Carmen Jordá - La difficulté de faire face à la médiatisation

La pilote espagnole admet que la vie sous les projecteurs de la F1 n'est pas toujours aisée.

En acceptant d'être catapultée depuis le fond de la grille GP3 jusqu'au poste de pilote de simulateur Lotus, l'Espagnole Carmen Jordá a certes réalisé un rêve poursuivi depuis le début de sa carrière en sport automobile, mais elle s'est également exposée au dur jugement accompagnant tout pilote impliqué en F1, au sein du paddock comme vis-à-vis du public.

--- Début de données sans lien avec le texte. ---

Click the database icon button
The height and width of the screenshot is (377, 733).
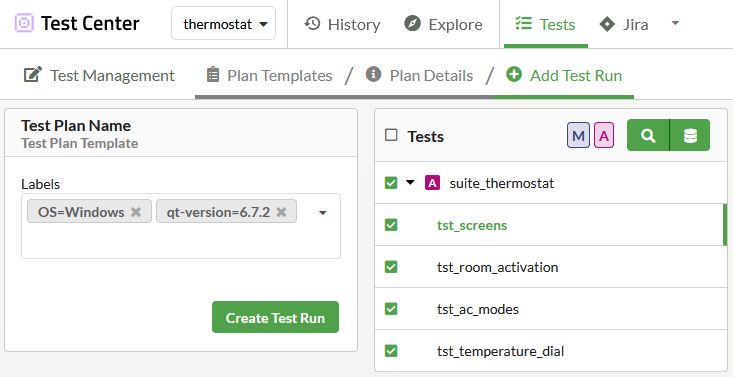(690, 135)
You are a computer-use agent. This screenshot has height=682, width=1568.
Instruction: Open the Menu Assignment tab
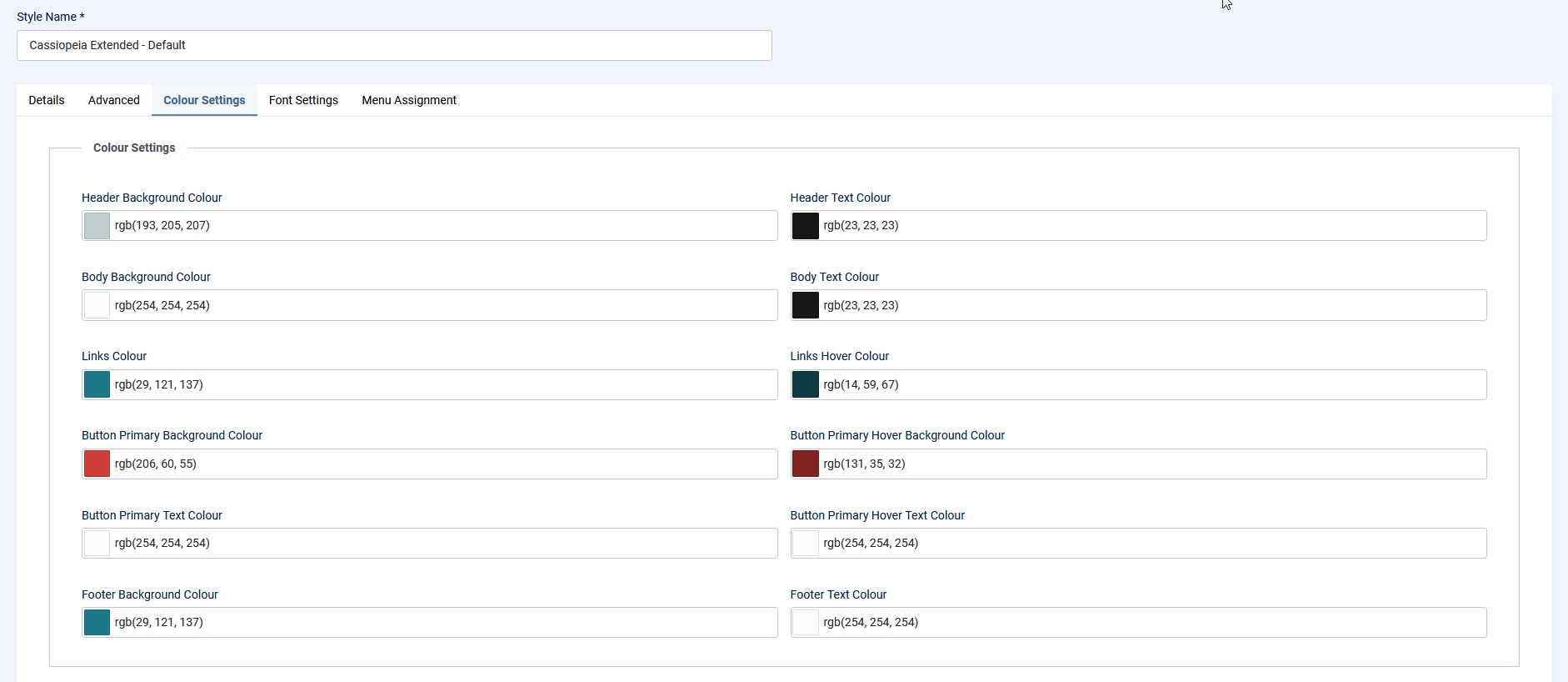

Pour la jeune femme, l'accueil de sa présence dans ce rôle de développement chez Lotus a été presque plus difficile à assimiler que la nature même du travail, en raison des réactions peu tendres à son égard. Avec réalisme, Jordá sait qu'elle a encore beaucoup à faire pour convaincre l'opinion de sa valeur. Et cela est rendu d'autant plus difficile que le spectateur lambda ne peut réellement suivre ses fonctions, du fait qu'elle ne se trouve pas au volant en compétition.

"Je pense que lorsque vous vous trouvez sur le devant de la scène, tout le monde dit des choses positives comme négatives à votre sujet", explique-t-elle au micro de Motorsport.com. "La F1 est beaucoup plus compliquée. Je voyage beaucoup, et maintenant, je passe ma vie dans des avions et des hôtels avec mes valises. Cette année, mon travail est basé autour du simulateur et du fait de me rendre sur les GP avec le team. C'est un travail différent".

 

Sous le feu des projecteurs... et des critiques

La médiatisation de la F1 est également une découverte que l'on ne fait réellement qu'une fois que l'on y est confronté.

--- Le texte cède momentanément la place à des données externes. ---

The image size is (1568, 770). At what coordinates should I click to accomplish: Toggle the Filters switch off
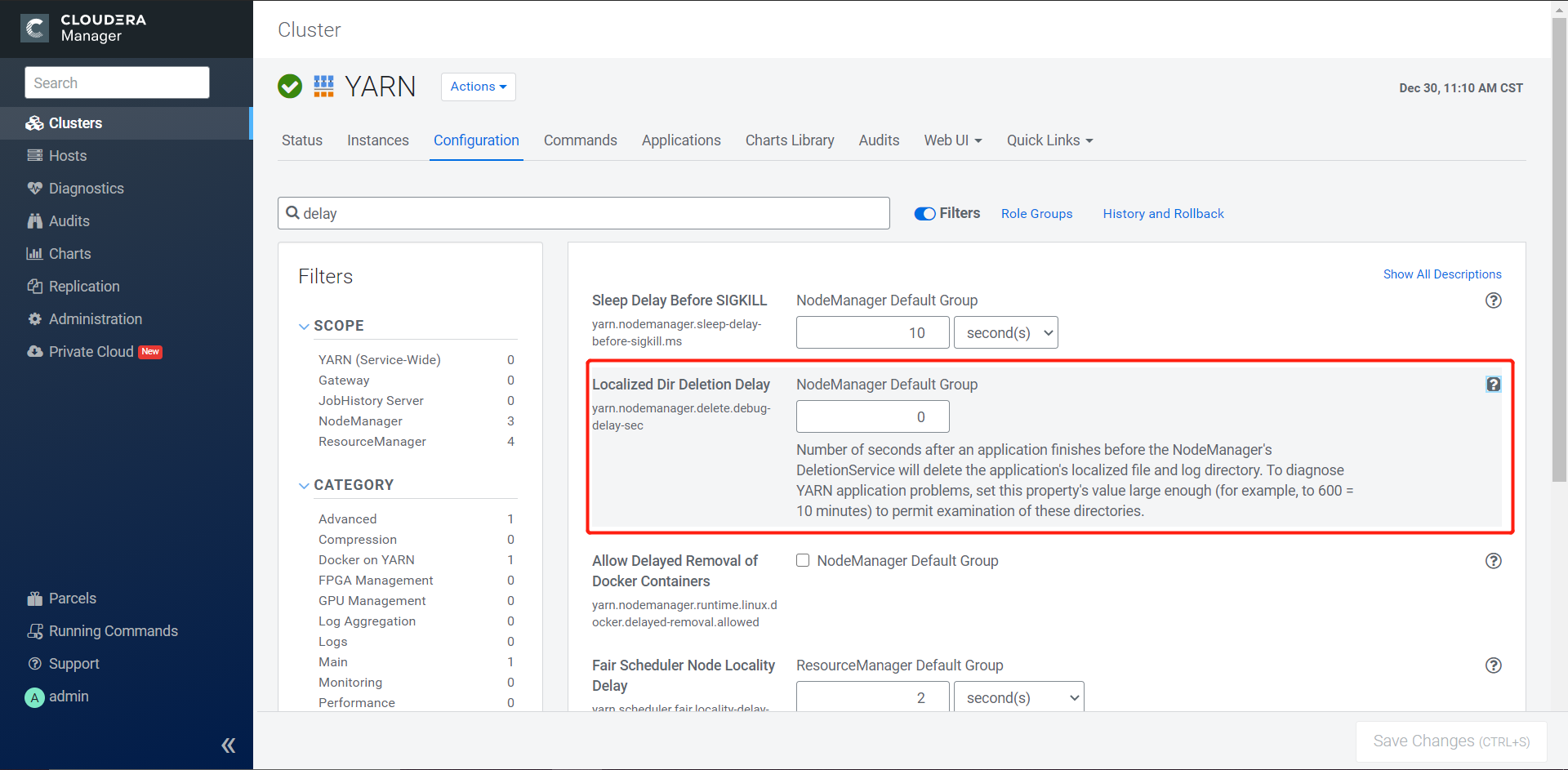pos(924,214)
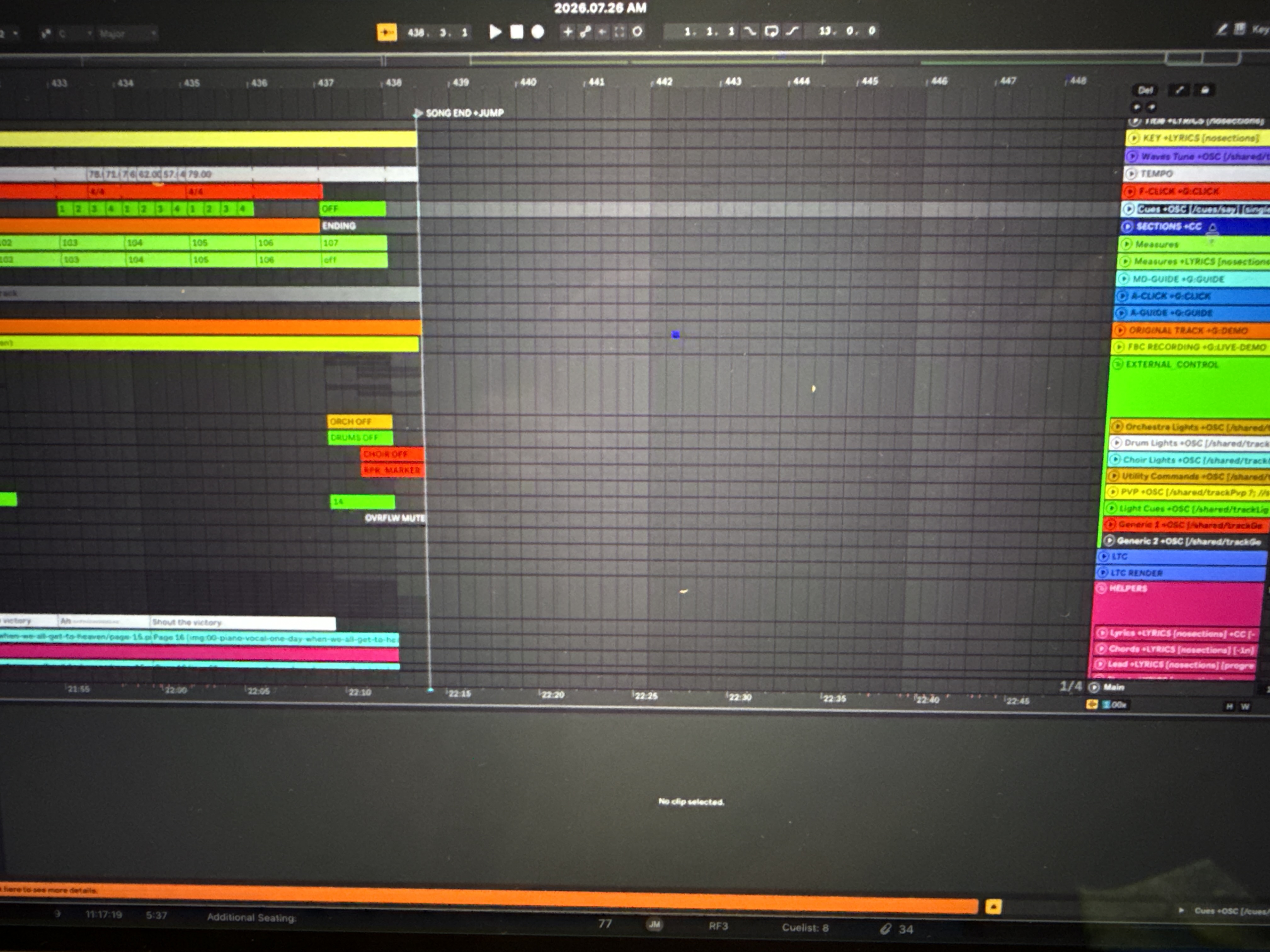This screenshot has height=952, width=1270.
Task: Click the lock envelopes icon
Action: point(1204,90)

"Tout ce que vous dites, toute interview à laquelle vous répondez en Formule 1 a de plus en plus d'écho et tout le monde est branché. Il faut apprendre à vivre avec… J'aimerais être un peu plus libre pour vraiment exprimer ce que je ressens", admet l'Espagnole.

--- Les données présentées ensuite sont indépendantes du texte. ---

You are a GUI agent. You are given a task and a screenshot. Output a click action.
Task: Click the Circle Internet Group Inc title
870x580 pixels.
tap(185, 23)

Jordá s'avoue affectée par les commentaires dirigés à son encontre par certains de ses pairs. Au micro de Motorsport.com, Nicolas Prost, ancien pilote de simulateur Lotus, avait émis des réserves concernant les compétences de Jordá pour le rôle; tout comme le Champion GP3 Mitch Evans, qui a côtoyé la jeune femme dans l'antichambre du GP2. D'autres, comme Jérôme d'Ambrosio, estiment qu'il "ne faut pas cracher" sur le désir personnel de Jordá de faire de son mieux pour se tracer son propre chemin.

 

"Peut-être que certains sont jaloux de ma position, ou peut-être pas. Reste que maintenant, je suis sur la grille. Je suis Pilote de Développement Lotus. J'aimerais être celle qui pilote l'auto. C'est évident. Mais actuellement, je suis concentrée sur mon rôle. Ce fut un peu progressif dans le simulateur. J'ai eu du mal à être régulière, car l'on peut perdre le feeling dans le simulateur, et il faut adapter le cerveau. Au départ, je faisais beaucoup d'erreurs en raison de mes calculs".

"Je pense que les femmes prennent une part importante en F1. Peut-être la F1 est-elle plus restrictive à l'égard des femmes en raison du fait qu'il s'agissait d'un sport d'hommes, mais au fil des années, c'est devenu plus équilibré. Les femmes prennent des rôles plus importants en F1".